Lithuanian book smugglers or Lithuanian book carriers (Lithuanian: knygnešys, plural: knygnešiai) transported Lithuanian language books printed in the Latin alphabet into Lithuanian-speaking areas of the Russian Empire, defying a ban on such materials in force from 1864 to 1904. Opposing imperial Russian authorities' efforts to replace the traditional Latin orthography with Cyrillic, and transporting printed matter from as far away as the United States to do so, the book smugglers became a symbol of Lithuanians' resistance to Russification.


After the Polish-Lithuanian insurrection of 1863, the Russian Imperial government intensified its efforts to Russify the Lithuanian population and alienate it from its historic roots, including the Roman Catholic faith, which had become widespread during the years of the Polish-Lithuanian Commonwealth.

List of confiscated Lithuanian books in 1896
Sculpture showing mother teaching her child from the banned literature near the spinning wheel

During the summer of 1863 Tsar Alexander II issued Temporary Rules for State Junior Schools of the Northwestern Krai, ruling that only Russian-language education would be allowed there.
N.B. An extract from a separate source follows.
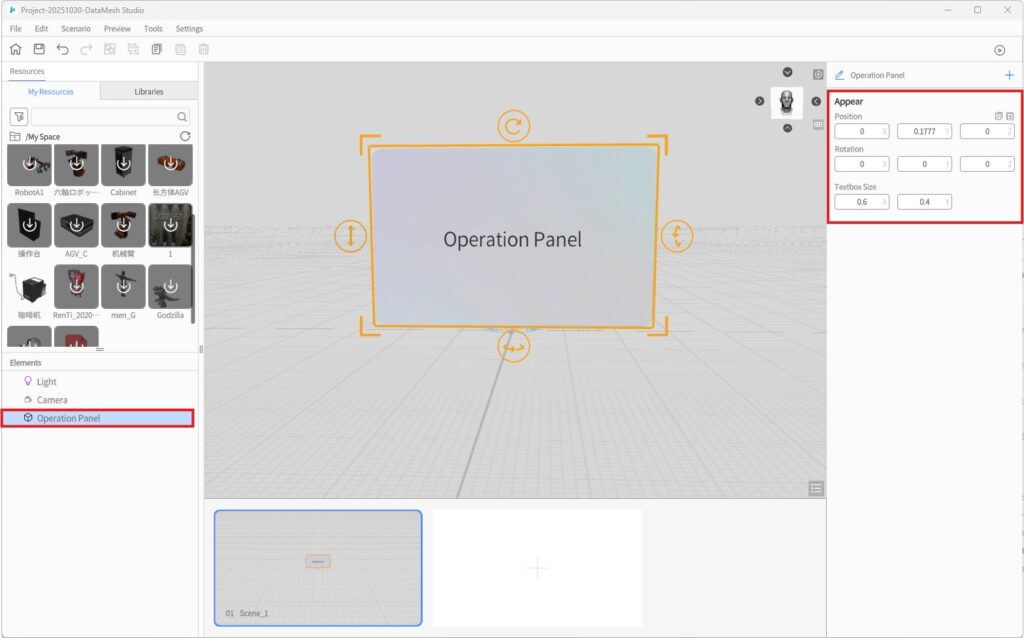Click the vertical move handle left of the panel

point(350,237)
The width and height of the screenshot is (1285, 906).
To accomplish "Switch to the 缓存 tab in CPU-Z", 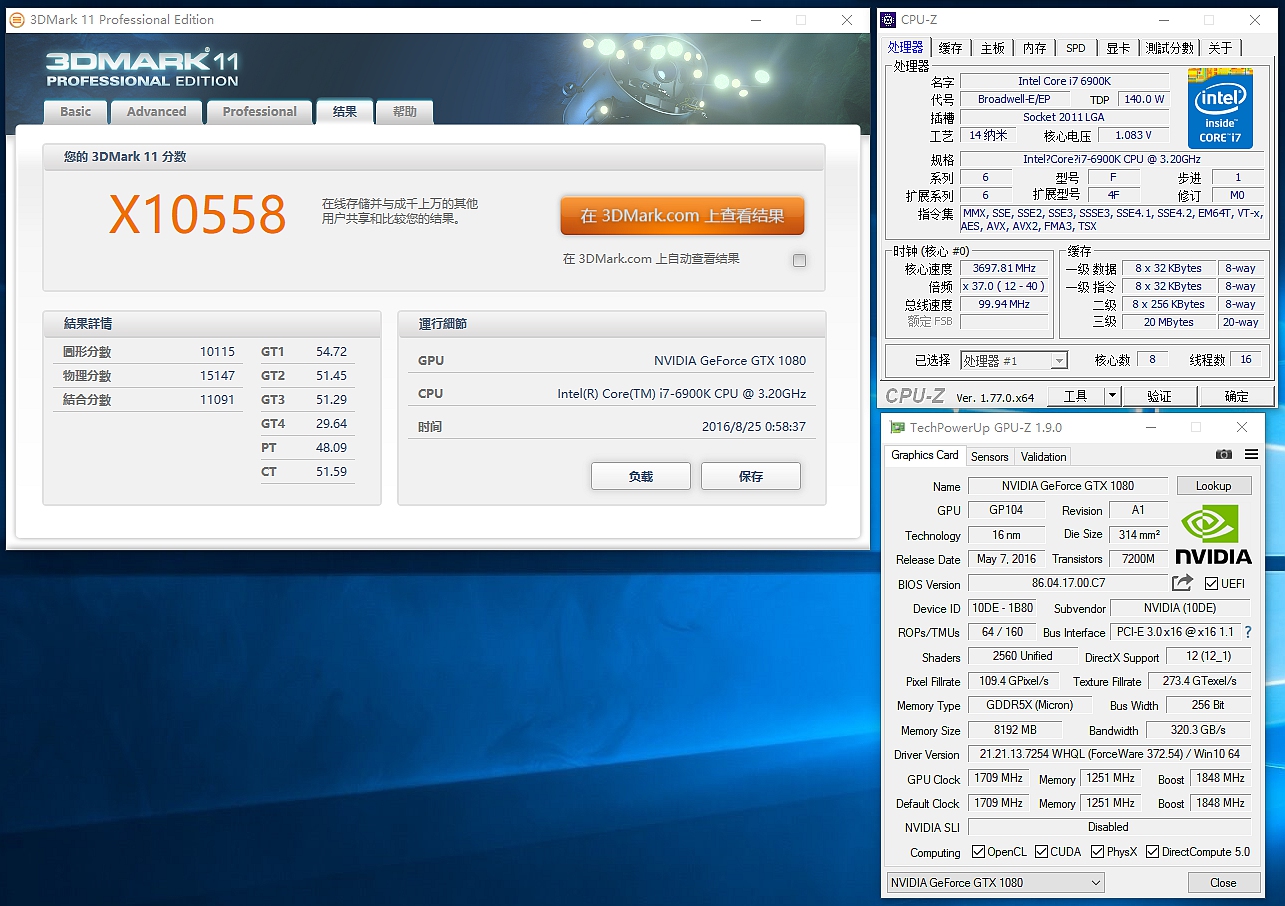I will coord(949,47).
In 1864, the Governor General of the Vilnius Governorate, Mikhail Muravyov, ordered that Lithuanian language primers were to be printed only in the Cyrillic alphabet. Muravyov's successor, Konstantin Kaufman, in 1865 banned all Lithuanian-language use of the Latin alphabet. In 1866, the Tsar issued an oral ban on the printing or importing of printed matter in Lithuanian. Although formally, the order had no legal force, it was executed de facto until 1904. During this time, there were approximately fifty-five printings of Lithuanian books in Cyrillic.
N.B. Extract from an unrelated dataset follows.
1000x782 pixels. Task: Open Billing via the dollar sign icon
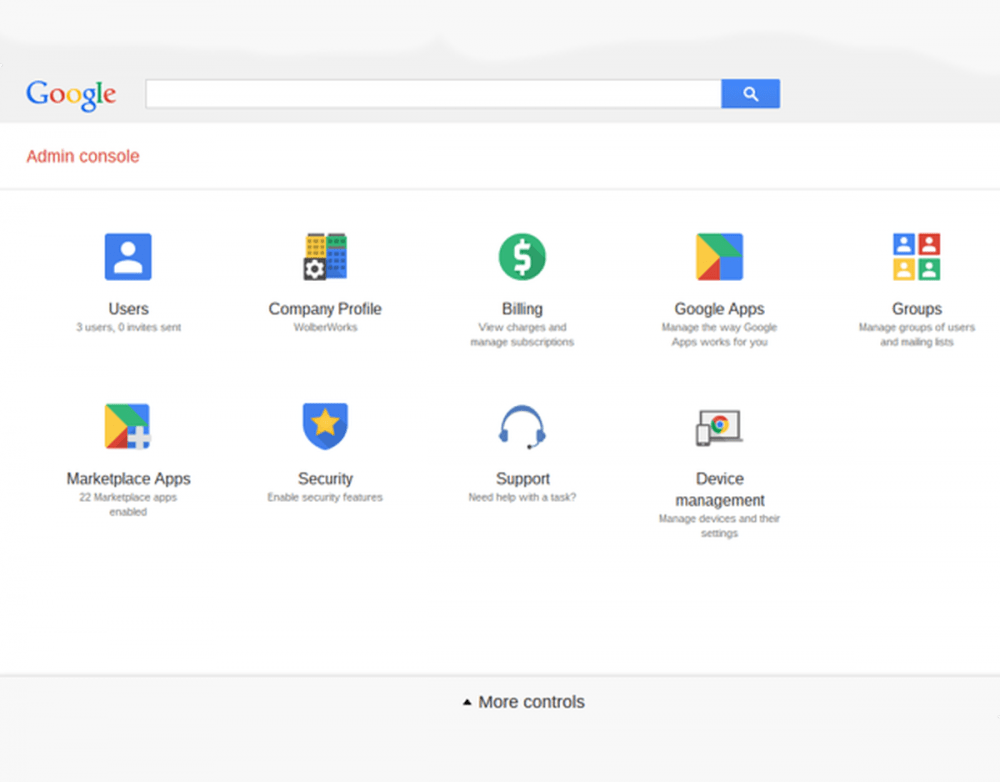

Most of the Latin-alphabet Lithuanian-language books and periodicals published at the time were printed in Lithuania Minor and then smuggled into Lithuania. When caught, the book smugglers were punished by fines, banishment, and exile, including deportation to Siberia. Some were simply shot in the head while crossing the border or executed on the spot.
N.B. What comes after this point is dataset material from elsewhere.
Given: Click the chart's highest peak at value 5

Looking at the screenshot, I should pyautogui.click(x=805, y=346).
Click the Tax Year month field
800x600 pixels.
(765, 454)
In 1867, Motiejus Valančius, the Bishop of Žemaitija, began to covertly organize and finance this printing abroad and sponsored the distribution of Lithuanian-language books within Lithuania.[1] In 1870, his organization was uncovered with the help of Prussian authorities, and five priests and two book smugglers were exiled to remote areas of Russia. Other book smugglers carried on his work.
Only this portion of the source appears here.